What’s most important about the money being spent on the trains is that it demonstrates that the state considers rail a viable travel alternative to other modes of transport. The increase on the Washington-Richmond segment to eight roundtrips a day suggests that future electrification of the corridor is a viable option (it has been suggested by Amtrak’s president in recent weeks as a high priority), as would be increased services to the southeast section of the state, which has a high population but only sees two roundtrips a day.

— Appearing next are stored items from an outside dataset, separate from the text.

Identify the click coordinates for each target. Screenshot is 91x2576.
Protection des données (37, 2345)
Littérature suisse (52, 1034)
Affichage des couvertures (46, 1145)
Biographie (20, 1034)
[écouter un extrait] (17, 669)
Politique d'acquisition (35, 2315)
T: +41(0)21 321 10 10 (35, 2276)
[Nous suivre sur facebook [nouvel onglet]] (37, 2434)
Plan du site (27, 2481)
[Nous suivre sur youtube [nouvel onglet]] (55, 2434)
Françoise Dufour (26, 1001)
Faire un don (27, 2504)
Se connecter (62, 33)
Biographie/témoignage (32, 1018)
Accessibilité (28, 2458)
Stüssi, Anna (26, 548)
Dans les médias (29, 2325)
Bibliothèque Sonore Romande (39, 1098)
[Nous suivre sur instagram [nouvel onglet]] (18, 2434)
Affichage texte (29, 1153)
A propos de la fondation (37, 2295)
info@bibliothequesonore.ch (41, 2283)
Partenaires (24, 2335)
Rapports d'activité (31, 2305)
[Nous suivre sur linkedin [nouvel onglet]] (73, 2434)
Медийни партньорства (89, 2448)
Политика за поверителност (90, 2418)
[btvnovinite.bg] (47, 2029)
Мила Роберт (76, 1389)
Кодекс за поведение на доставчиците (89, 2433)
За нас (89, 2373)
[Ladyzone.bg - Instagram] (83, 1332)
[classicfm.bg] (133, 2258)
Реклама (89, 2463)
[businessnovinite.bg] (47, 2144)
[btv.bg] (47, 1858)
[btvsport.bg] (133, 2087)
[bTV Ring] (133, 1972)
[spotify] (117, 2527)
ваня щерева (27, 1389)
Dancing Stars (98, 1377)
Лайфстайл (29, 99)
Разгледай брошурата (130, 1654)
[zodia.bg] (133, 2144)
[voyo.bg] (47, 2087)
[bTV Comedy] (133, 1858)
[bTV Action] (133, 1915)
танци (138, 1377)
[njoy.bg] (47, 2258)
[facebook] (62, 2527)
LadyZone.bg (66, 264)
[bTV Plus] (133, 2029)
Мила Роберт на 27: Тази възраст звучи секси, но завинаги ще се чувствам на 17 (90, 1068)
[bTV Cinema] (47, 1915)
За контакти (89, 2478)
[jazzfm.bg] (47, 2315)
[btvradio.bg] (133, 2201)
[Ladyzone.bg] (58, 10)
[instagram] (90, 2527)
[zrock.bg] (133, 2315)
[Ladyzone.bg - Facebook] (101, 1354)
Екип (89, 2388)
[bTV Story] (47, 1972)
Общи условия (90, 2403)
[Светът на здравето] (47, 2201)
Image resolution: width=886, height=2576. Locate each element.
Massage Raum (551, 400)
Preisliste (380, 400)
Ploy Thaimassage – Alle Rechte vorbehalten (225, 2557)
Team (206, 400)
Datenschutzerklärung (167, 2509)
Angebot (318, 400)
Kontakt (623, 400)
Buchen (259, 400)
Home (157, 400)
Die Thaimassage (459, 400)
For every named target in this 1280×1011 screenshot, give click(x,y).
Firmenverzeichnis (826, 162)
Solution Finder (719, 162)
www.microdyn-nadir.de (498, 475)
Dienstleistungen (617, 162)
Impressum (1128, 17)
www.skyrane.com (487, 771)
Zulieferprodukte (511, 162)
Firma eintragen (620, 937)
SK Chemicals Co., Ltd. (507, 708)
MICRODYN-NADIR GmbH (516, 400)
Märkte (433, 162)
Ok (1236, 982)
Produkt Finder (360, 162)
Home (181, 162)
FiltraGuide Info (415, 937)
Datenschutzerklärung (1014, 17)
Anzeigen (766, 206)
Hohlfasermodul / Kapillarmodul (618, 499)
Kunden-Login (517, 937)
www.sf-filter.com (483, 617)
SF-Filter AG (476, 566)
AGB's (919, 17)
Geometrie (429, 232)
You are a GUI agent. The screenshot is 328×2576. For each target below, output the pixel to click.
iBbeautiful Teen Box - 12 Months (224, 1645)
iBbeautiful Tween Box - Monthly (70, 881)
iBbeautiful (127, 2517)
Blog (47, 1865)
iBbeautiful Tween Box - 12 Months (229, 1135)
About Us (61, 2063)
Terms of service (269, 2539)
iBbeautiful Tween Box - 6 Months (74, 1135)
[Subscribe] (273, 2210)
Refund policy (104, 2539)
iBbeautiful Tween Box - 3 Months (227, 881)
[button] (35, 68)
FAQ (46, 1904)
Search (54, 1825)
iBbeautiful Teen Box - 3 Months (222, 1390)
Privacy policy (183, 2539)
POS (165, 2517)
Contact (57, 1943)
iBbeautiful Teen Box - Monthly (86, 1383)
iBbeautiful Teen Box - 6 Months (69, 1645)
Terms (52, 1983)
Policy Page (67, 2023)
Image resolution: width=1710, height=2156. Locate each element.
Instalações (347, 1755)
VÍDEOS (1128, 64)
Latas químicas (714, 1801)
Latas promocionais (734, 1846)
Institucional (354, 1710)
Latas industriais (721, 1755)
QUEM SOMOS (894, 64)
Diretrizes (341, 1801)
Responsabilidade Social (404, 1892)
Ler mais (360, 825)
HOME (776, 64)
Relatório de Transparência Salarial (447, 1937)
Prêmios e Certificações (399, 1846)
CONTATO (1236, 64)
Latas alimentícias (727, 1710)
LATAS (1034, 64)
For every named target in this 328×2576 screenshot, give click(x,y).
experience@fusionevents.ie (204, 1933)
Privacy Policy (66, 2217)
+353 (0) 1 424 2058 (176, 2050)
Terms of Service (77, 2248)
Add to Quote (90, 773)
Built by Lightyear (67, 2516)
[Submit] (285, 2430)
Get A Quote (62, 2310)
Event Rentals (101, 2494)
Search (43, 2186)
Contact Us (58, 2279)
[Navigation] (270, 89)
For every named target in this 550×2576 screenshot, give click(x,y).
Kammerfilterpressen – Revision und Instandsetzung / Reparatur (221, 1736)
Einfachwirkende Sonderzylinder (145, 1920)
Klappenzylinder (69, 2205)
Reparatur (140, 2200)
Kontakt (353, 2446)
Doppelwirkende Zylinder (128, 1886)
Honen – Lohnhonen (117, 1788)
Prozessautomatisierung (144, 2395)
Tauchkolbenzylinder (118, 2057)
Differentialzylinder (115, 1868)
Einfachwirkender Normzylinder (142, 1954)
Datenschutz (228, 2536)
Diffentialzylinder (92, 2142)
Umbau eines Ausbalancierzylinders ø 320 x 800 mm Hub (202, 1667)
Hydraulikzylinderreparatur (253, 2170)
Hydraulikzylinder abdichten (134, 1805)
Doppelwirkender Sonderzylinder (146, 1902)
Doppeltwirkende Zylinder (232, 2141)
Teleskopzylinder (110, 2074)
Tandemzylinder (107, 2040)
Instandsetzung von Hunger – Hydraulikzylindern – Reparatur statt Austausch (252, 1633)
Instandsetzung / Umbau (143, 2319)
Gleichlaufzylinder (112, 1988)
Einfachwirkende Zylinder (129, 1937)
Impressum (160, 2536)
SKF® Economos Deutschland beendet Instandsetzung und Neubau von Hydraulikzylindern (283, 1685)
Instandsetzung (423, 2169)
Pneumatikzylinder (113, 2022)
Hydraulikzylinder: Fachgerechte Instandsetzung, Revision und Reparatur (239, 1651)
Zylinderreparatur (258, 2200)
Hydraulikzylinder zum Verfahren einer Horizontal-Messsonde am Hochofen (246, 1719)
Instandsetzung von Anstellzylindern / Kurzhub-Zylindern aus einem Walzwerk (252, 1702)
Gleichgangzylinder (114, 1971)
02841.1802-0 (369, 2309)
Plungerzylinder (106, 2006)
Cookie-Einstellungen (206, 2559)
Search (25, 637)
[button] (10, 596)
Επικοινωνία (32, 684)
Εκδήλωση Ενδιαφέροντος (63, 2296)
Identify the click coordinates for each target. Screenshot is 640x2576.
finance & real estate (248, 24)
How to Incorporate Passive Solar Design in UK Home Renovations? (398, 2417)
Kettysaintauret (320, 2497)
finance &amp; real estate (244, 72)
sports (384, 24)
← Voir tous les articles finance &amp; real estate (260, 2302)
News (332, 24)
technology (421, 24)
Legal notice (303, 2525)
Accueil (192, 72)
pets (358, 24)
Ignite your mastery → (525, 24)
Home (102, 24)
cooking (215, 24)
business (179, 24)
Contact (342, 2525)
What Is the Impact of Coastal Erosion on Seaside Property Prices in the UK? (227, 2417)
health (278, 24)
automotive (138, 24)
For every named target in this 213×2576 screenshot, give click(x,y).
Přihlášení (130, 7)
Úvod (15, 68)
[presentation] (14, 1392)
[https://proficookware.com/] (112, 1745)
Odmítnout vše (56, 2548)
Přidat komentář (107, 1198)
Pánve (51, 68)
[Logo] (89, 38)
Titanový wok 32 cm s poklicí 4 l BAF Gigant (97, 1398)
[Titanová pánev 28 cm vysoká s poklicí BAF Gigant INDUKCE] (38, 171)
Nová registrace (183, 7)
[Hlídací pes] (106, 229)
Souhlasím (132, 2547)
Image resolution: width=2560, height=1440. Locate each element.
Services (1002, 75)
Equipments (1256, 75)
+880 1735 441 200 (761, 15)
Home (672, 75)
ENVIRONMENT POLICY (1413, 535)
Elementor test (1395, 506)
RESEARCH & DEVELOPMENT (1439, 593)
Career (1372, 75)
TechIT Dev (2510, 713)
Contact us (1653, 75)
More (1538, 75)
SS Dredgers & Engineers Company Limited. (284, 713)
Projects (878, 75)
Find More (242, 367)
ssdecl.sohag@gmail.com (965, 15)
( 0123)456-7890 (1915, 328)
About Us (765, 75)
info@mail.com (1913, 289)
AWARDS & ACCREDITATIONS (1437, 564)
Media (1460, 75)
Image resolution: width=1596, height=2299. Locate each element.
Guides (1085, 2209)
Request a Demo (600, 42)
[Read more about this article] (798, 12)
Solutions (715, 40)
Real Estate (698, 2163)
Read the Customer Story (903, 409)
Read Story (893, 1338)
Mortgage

If state investment ramps up, three major Virginia projects (shown on the map above) are likely to see funding in the next few years: the TransDominion Express connection from Richmond to Lynchburg, and then south to Roanoke and Bristol at the state border; new service to Norfolk and southeast Virginia; and the Southeast High-Speed Rail project (tin-hsr). All three of these projects rely on upgrades to existing tracks, rather than construction in new rights-of-way – as a result, improved train service would be relatively simple and cheap to obtain on all three corridors. As of now, though, those projects remain in the conceptual stage, waiting for funds to be found.